▼

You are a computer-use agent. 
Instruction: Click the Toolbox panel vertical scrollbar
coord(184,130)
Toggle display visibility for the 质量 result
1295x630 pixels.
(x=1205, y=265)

▲

What needs to be done: Which lines above contain the string "Instruction", matching case exactly? Pull out and copy each of them.

Full output:
Instruction: Click the Toolbox panel vertical scrollbar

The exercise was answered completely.